Obviously I tried using the standard norm of the euclidean distance. But I found that the result is not actually working when you compare a distance in $R^2$ and a distance in $R^5$. It penalyses less the component-wise distances as the dimension grows (see example below)
I am wondering if there is any alternative.
** clarification on why I don't like the standard norm of the euc distance **
PAIR 1) v1 = (0) , v2=(1) ---> |v1-v2| = 1
PAIR 2) v1' = (0,0) , v2'=(1,1) ---> |v1'-v2'| = $sqrt(2)$ = 1.41
PAIR 3) v1''= (0,0,0), v2''=(1,1,1) ---> |v1''-v2''| = $sqrt(3)$ = 1.73
Which pair is more "alike"? I am not sure if the norm of the euclidean distance is an appropiate metric... I think that they are all as different as two vectors in its respective spaces can be.
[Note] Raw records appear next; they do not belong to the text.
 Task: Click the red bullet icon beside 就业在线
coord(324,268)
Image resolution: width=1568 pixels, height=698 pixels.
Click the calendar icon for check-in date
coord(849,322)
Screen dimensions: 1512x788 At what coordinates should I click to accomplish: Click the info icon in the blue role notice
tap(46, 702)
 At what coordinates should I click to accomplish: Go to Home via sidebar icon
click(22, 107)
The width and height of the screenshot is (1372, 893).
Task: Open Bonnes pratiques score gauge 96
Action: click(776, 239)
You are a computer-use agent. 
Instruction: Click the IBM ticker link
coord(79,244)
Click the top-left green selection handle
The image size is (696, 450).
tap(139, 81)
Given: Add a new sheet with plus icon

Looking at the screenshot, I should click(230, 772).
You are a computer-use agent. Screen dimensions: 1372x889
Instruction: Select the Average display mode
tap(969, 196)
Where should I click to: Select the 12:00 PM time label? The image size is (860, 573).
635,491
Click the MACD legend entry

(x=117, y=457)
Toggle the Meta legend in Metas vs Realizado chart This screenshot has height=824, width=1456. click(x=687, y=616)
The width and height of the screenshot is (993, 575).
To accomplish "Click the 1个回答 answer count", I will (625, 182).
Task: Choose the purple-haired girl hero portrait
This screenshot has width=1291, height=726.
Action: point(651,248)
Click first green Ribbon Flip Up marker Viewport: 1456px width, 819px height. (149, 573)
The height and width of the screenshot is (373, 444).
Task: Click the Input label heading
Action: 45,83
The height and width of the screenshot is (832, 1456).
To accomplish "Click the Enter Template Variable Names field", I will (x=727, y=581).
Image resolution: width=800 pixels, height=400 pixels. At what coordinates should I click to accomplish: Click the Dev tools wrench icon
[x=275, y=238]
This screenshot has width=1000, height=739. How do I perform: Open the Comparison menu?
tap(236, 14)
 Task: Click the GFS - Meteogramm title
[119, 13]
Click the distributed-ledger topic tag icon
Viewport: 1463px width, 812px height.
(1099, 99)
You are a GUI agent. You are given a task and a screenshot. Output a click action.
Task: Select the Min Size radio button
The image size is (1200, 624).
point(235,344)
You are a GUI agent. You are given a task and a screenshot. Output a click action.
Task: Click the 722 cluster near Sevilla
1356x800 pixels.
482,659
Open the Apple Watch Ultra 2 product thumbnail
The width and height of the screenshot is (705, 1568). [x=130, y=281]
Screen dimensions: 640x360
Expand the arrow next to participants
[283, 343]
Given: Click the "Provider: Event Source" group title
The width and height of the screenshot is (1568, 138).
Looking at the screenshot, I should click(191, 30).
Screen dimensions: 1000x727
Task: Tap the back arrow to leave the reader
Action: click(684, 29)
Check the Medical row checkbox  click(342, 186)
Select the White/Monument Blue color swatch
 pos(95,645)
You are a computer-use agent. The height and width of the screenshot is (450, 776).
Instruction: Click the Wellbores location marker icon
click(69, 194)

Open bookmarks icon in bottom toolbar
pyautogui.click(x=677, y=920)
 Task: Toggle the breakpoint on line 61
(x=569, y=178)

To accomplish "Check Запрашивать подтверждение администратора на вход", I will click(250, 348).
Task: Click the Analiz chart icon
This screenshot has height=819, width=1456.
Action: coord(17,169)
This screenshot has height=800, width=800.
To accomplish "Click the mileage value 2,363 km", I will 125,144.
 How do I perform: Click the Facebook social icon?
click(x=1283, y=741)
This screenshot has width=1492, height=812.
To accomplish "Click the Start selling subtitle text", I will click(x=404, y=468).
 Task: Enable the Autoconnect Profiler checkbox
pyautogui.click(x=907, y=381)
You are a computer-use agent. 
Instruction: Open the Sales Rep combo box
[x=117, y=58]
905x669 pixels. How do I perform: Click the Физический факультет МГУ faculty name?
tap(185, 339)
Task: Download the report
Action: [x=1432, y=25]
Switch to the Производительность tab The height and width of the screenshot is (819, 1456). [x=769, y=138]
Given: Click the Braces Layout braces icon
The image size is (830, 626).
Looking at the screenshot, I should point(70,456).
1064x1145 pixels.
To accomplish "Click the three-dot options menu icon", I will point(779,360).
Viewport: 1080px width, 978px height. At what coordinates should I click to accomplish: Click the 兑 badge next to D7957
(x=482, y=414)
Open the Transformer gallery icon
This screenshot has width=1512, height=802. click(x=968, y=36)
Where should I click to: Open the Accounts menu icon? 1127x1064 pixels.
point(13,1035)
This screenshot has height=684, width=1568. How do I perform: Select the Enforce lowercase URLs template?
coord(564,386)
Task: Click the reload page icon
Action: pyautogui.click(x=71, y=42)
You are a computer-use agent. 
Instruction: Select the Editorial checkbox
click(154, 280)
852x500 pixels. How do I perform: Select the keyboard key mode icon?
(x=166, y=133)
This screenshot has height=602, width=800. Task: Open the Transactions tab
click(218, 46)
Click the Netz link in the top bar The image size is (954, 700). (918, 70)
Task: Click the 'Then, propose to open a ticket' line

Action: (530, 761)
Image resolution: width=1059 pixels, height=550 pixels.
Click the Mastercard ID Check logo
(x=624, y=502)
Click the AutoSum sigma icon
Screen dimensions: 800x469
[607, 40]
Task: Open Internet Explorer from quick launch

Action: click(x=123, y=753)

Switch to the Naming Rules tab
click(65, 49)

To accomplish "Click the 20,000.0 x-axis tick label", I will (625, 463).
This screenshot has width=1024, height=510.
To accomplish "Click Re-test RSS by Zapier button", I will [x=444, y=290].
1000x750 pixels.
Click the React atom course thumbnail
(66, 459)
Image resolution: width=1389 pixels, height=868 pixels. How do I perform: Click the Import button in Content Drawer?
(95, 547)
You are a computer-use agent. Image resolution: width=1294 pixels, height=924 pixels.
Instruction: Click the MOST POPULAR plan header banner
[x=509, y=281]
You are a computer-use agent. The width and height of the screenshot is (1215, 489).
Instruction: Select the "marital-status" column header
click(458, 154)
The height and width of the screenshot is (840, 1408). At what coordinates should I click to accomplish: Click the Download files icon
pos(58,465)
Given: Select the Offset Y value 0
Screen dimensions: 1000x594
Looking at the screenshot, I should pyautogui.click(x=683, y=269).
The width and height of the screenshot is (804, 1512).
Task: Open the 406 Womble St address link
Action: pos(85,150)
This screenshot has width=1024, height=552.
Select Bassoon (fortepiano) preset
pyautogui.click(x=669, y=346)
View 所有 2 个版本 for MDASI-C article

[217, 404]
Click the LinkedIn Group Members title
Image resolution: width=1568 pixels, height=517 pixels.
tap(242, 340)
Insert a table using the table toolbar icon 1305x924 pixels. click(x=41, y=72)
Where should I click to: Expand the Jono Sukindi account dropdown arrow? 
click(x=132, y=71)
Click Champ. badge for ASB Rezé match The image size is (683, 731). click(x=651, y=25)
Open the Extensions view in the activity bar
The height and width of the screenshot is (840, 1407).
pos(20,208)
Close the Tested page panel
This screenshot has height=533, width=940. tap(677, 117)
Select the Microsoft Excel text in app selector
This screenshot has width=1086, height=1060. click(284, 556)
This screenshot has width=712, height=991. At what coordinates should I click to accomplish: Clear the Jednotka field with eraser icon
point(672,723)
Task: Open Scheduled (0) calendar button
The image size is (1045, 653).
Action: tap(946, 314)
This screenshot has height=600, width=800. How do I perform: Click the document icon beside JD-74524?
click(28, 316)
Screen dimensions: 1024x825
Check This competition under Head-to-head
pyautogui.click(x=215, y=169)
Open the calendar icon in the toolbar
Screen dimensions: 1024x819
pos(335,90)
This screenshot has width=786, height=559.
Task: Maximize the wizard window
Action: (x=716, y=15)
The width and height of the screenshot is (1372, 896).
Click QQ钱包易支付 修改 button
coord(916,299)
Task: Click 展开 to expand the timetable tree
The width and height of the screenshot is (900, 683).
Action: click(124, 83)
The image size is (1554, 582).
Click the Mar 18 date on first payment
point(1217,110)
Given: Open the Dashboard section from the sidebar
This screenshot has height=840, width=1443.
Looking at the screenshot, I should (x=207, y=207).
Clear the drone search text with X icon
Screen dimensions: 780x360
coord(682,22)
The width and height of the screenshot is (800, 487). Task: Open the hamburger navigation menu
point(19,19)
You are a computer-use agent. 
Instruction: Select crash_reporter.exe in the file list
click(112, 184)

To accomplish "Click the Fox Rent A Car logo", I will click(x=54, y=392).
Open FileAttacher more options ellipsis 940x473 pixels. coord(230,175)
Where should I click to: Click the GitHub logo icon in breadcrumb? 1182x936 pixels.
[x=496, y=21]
I think that the norm of the euclidean distance is not "scaled" properly.
Any ideas on how to compare?
A standard sort-of solution is the "cosine similarity" (although this is usually defined for unit vectors): You compute the angle between the two vectors, thus: $$ d(v_1, v_2) = \cos^{-1} \frac{v_1 \cdot v_2}{\|v_1\|\|v_2\|} $$
If $v_1, v_2$ are unit vectors, then you can skip dividing by the lengths, of course. The downside? If $v_1, v_2$ point in the same direction, but have different lengths, this "distance" still returns the value $0$.
The upside? If $v_1, v_2 \in \Bbb R^2 \subset \Bbb R^5$, and you compute the distance, you get the same answer whether your think of them as being in $\Bbb R^2$ or in $\Bbb R^5$.